The Final Salute Society, a small group of dedicated volunteers who are committed to making sure no veteran in the region is buried alone, has been attending graveside services for veterans without friends or family in the area for several years.

“It’s not about the size of the group,” Elaine Herrick of Dayton said. “It’s about someone being there. Someone in our group will accept the flag on behalf of the country, we say a prayer, speak their name throughout the service and at the end, memory cards are handed out.

“We believe that an individual dies twice: they die the first time when they take their last breath and they die the second time the last time their name is spoken out loud,” Herrick said.

The Final Salute was founded by Retired Maj. Gen. Charles Metcalf and Herrick and includes representatives from the Ohio Blue Star Mothers, the Knights of Columbus, the Dayton National Cemetery Honor Squad and others.

On a recent Friday morning with rain falling, about 25 people gathered under a shelter to honor a man who died in the early 1990s.

U.S. Navy veteran Joseph Lamont Seab was cremated when he died and his remains were given to his nephew. However, his nephew passed away too, leaving Seab’s remains with his nephew’s wife, Cherise Mohammed, who didn’t know him. Mohammed took care of the remains but felt he deserved a more appropriate resting place.

“I just thought Joseph needed to be with family,” Mohammed said, noting that he didn’t have a wife or children. “I remembered that my husband told me that Joseph was a veteran and if I can’t get him with his natural family, then certainly his military family would receive him.”

Mohammed came into contact with the Dayton National Cemetery and she was excited when she learned about the Final Salute Society and the ceremony Seab would receive.

“I think it’s awesome that they have such a big heart and a love for their fellow veterans that they would take out their time to have a service for someone who doesn’t have anyone,” Mohammed said. “I was right, he does have a family — the military.
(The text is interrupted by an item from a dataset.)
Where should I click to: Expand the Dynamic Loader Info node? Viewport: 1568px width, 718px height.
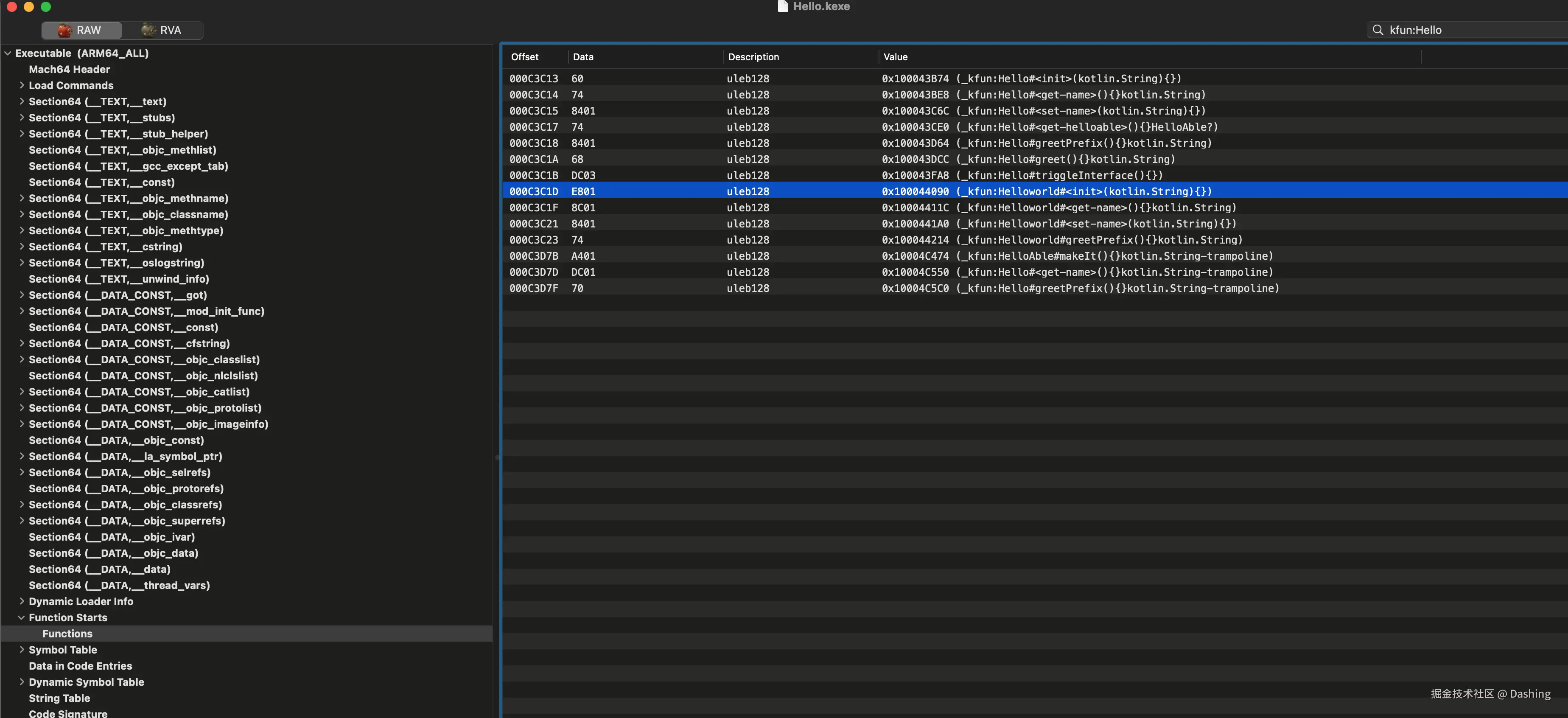click(x=22, y=601)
They showed up for him.”

Seab received a full military service with about two dozen people there to pay their respects. He was prayed for, honored for his service and finally saluted.

“It’s really something that makes you feel like you’ve done something patriotic,” said Peter Synder, who helped perform the service.

He said the group has stood through harsh weather to ensure that no veteran is buried alone.

“It makes you feel like you’ve done something that honors somebody who otherwise wouldn’t have been,” he said.

Along with honoring individual veterans, the society is also working to clean, repair and restore veteran monuments in the region and is raising money for that work.

Herrick said the Final Salute Society started after they learned that the Dayton National Cemetery had about 40 to 50 unaccompanied funerals a year. The group works to make sure no veteran is forgotten and each ceremony is special.

“It’s a reflection of our community,” Herrick said. “We have a community that cares about our veterans. This is a veteran supporting community and a veteran welcoming community.”